Jersey’s financial services watchdog has avoided a fine after after the “restricted data” of nearly 67,000 individuals was put at risk by a system flaw dating back three years.
The issue first came to light in March 2024, with the Jersey Financial Services Commission confirming that the flaw allowed public access to a confidential register containing the names and addresses of 66,806 individuals associated with finance companies.
This included beneficial owners, controllers, directors, members, nominated persons, and company secretaries.
The vulnerability in the system dated back to 2021 when the registry was implemented, meaning the restricted personal information has been open to the public for three years.
But now, following a full investigation by the data protection watchdog, it has today emerged that the JFSC will not be fined for the breach.
In a statement published this afternoon, the Jersey Office of the Information Commissioner concluded that the nature of the breach would have warranted initiating the process to consider an administrative fine but “as public authorities are not subject to such fines under the current framework, no further consideration was given to this”.
The data protection watchdog also confirmed that there was no evidence that the personal information had been used to the detriment of individuals affected, and no complaints had been received from individuals affected by the breach.
The JFSC co-operated fully with the inquiry and “made full and frank admissions as to the shortcomings in various areas that led to system vulnerability”, the statement said.
The JOIC therefore concluded that it was “satisfied that there is little risk to individuals regarding a re-occurrence of these vulnerabilities in system security”.
In a statement posted online, the JFSC said it was “deeply sorry this data breach occurred”, and fully accepted the JOIC’s findings.
The statement continued: “Together with a forensic review, we commissioned an independent third-party root cause analysis.
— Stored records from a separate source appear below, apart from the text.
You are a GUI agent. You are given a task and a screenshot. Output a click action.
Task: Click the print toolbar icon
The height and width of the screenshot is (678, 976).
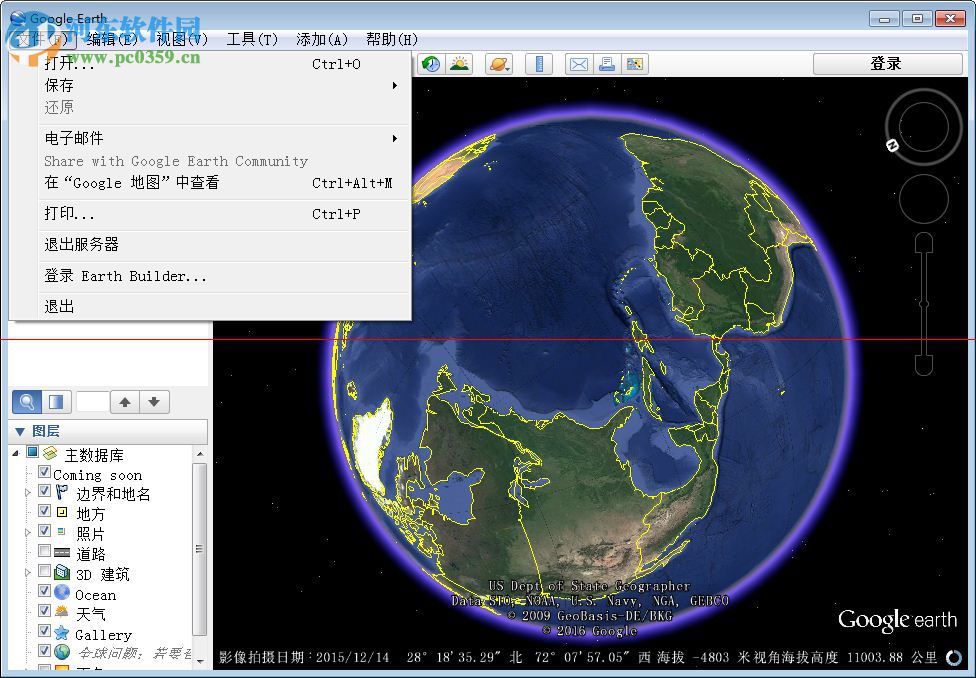tap(609, 63)
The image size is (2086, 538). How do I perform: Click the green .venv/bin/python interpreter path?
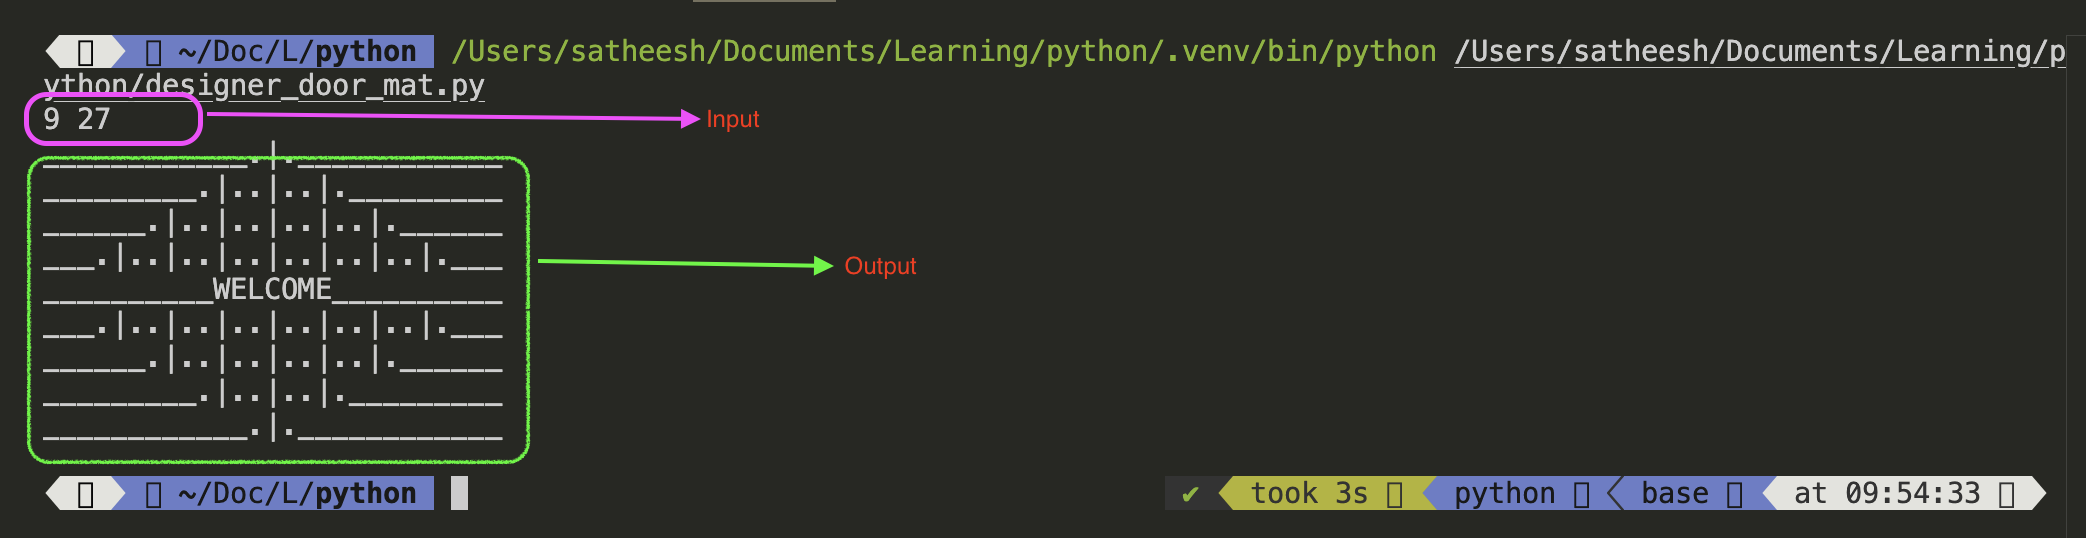943,51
All actions arising from this analysis have been completed, and we worked closely with JOIC throughout this process.
“We appreciate JOIC’s recognition of the steps we have taken to address the issues identified, and we remain committed to maintaining and enhancing the technical and organisational measures necessary to ensure the continued protection of data.
“We are grateful to JOIC for their engagement and guidance throughout this process, and to our wider stakeholder community.
“We will continue to embrace best practice to protect stakeholder data and Jersey’s reputation as a leading international finance centre.”